----- Exercise material -----
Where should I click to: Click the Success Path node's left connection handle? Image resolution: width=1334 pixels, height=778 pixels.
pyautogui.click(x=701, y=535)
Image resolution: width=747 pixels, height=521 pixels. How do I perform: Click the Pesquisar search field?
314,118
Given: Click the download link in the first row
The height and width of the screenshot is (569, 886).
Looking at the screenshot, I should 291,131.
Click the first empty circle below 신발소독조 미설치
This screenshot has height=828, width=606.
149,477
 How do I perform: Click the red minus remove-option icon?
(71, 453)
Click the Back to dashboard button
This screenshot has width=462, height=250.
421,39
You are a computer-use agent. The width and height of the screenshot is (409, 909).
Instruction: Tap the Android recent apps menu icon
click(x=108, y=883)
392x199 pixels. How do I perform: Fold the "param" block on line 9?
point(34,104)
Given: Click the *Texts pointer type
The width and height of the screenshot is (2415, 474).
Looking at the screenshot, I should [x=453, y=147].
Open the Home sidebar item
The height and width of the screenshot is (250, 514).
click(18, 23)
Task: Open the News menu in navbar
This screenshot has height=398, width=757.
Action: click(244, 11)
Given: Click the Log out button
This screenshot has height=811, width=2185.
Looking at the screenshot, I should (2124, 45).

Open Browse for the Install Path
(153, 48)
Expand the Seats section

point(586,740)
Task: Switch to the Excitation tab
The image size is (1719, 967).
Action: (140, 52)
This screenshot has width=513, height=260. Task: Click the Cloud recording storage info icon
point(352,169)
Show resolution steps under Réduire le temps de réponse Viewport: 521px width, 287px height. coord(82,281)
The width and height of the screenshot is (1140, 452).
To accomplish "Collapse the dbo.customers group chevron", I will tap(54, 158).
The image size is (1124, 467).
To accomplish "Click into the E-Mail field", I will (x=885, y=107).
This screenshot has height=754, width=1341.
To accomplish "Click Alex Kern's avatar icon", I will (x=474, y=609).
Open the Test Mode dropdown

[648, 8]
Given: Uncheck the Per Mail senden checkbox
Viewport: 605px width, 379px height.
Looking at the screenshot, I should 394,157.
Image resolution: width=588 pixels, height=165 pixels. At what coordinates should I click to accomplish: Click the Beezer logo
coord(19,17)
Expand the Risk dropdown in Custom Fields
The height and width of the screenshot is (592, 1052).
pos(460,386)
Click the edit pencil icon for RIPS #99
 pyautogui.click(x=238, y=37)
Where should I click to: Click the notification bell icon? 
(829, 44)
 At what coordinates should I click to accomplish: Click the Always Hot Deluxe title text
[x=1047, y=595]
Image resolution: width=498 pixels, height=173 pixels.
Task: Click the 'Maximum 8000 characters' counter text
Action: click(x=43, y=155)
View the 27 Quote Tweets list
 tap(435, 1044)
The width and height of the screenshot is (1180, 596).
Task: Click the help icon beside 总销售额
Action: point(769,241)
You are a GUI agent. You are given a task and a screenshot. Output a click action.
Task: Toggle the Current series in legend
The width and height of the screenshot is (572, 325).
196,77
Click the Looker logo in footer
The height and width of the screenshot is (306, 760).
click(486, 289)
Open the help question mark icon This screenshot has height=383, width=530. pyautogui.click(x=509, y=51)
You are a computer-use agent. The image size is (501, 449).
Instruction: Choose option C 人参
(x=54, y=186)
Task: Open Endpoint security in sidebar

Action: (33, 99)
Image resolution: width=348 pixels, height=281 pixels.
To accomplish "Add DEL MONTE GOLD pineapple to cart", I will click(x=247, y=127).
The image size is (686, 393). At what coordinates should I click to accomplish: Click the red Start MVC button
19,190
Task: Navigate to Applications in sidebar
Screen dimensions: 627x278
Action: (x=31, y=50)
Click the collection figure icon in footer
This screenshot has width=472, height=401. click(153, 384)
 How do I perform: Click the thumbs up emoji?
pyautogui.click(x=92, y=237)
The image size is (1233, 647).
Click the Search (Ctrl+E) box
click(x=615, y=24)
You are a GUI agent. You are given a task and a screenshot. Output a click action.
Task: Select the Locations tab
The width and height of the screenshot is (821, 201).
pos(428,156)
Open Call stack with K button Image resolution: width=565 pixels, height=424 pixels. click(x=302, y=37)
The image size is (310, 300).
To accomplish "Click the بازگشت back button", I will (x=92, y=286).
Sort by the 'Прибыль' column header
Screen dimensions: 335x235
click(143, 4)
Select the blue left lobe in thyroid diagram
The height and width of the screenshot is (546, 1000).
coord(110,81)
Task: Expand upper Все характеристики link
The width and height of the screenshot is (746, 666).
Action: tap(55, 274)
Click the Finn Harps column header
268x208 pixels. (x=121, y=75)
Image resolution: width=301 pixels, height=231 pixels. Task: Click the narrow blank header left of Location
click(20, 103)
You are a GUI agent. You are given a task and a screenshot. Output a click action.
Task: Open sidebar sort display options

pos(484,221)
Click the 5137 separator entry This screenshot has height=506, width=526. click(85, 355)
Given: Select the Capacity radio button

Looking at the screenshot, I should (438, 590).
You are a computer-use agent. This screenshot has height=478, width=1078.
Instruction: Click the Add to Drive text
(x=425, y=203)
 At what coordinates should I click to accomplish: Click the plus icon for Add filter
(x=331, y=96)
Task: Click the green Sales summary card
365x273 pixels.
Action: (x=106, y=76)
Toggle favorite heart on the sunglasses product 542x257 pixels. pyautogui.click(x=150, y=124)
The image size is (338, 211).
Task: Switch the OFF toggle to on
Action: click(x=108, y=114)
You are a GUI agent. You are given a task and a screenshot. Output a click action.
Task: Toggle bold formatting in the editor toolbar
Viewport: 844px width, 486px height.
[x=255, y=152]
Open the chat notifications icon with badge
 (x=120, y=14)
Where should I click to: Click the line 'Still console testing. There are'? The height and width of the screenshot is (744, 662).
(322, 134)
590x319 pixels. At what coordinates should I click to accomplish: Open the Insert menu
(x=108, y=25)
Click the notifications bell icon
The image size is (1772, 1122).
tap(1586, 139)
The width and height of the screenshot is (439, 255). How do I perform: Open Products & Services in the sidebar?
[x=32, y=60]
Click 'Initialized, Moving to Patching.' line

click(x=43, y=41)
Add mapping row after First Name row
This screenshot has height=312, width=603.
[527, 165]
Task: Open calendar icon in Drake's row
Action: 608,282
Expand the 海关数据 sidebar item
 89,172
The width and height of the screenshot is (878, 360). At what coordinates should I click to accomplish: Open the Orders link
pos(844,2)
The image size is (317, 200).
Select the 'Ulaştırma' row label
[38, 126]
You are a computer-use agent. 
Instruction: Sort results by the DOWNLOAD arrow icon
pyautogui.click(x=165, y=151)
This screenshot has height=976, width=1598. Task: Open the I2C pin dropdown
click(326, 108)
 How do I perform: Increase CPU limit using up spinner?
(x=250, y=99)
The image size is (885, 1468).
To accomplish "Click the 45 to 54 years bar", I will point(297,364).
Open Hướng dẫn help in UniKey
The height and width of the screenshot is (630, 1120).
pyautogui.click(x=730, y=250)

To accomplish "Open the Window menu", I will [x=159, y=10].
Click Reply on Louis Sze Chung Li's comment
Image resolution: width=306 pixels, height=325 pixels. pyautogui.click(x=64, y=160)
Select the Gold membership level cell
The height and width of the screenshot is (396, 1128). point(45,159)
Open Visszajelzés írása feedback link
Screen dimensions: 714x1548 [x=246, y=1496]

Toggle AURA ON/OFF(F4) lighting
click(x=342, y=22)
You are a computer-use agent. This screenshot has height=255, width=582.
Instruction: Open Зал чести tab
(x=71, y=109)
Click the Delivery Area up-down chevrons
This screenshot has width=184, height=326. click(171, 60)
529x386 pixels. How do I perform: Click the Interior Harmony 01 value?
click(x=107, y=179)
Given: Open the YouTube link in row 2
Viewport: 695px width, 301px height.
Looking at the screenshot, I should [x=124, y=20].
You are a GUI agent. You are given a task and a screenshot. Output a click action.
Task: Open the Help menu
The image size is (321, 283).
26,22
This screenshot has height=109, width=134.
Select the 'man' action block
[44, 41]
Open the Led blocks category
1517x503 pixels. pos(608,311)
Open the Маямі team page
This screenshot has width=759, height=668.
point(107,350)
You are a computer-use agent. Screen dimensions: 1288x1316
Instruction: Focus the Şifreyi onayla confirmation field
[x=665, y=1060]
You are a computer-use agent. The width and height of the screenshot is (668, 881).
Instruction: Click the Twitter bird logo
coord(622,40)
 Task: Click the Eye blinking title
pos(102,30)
-----
Every line in the listing that holds the string "computer" should be copied out.

You are a computer-use agent. The width and height of the screenshot is (409, 909).
You are a computer-use agent. The image size is (501, 449).
You are a computer-use agent. This screenshot has height=478, width=1078.
You are a computer-use agent. 
You are a computer-use agent. This screenshot has height=255, width=582.
You are a computer-use agent. Screen dimensions: 1288x1316
You are a computer-use agent. The width and height of the screenshot is (668, 881).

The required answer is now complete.